Higgs Coupling Measurements and the Scale of New Physics

TL;DR

This paper investigates how deviations in Higgs couplings measured at colliders can set upper bounds on the scale of new physics, using a model-independent approach based on unitarity and effective field theory.

Contribution

It extends unitarity bounds to Higgs couplings with vector bosons and top quarks, providing a model-independent framework for estimating new physics scales.

Findings

HL-LHC measurements can probe new physics up to the TeV scale.

Deviations are well-described by leading higher-dimension operators.

Methodology clarifies the connection between Higgs coupling deviations and new physics bounds.

Abstract

A primary goal of present and future colliders is measuring the Higgs couplings to Standard Model (SM) particles.
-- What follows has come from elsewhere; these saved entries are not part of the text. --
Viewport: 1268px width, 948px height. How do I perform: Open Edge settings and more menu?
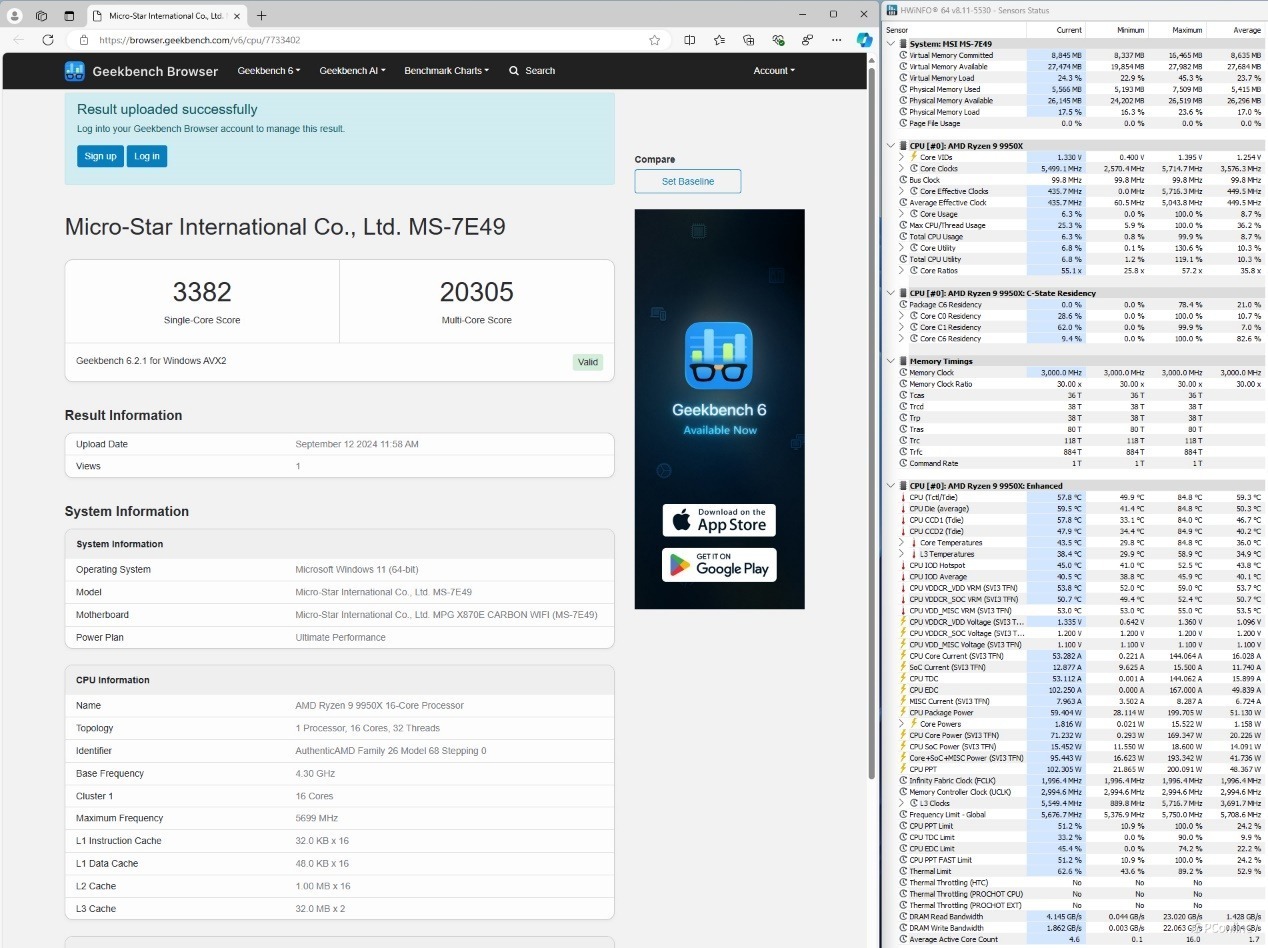click(836, 40)
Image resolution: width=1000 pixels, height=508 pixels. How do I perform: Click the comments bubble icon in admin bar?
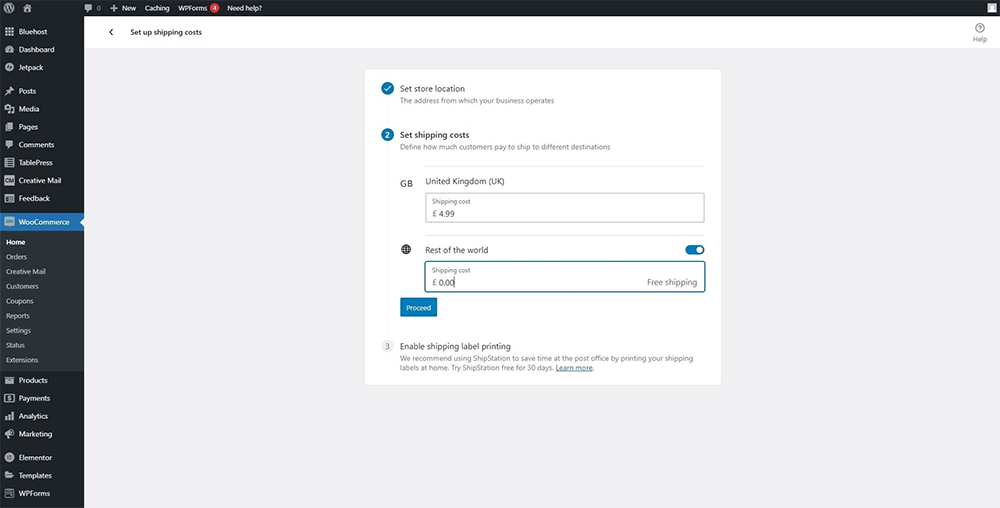tap(92, 8)
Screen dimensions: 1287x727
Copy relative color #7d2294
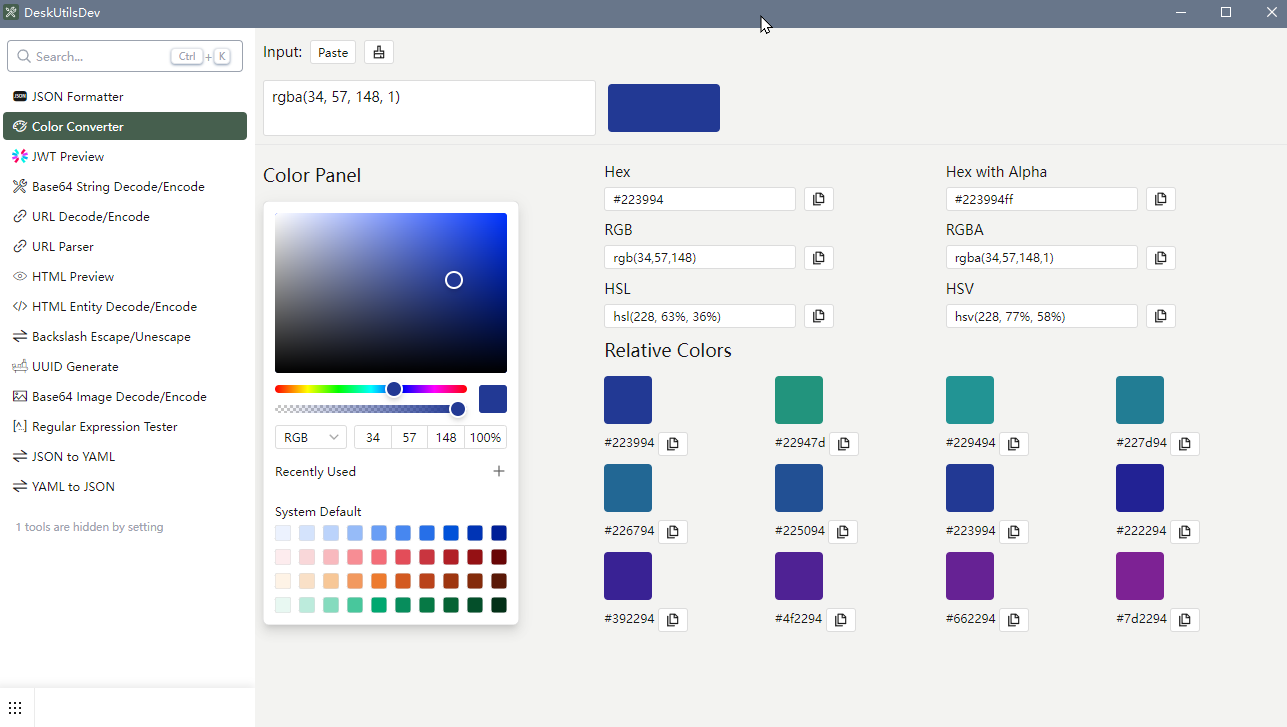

Any observed deviation from the SM predictions for these couplings is a sign of new physics whose energy scale can be bounded from above by requiring tree-level unitarity. In this paper, we extend previous work on unitarity bounds from the Higgs cubic coupling to Higgs couplings to vector bosons and top quarks. We find that HL-LHC measurements of these couplings compatible with current experimental bounds may point to a scale that can be explored at the HL-LHC or a next-generation collider. Our approach is completely model-independent: we assume only that there are no light degrees of freedom below the scale of new physics, and allow arbitrary values for the infinitely many couplings beyond the SM as long as they are in agreement with current measurements. We also extend and clarify the methodology of this analysis, and show that if the scale of new physics is above the TeV scale, then the deviations can be described by the leading higher-dimension gauge invariant operator, as in the SM effective field theory.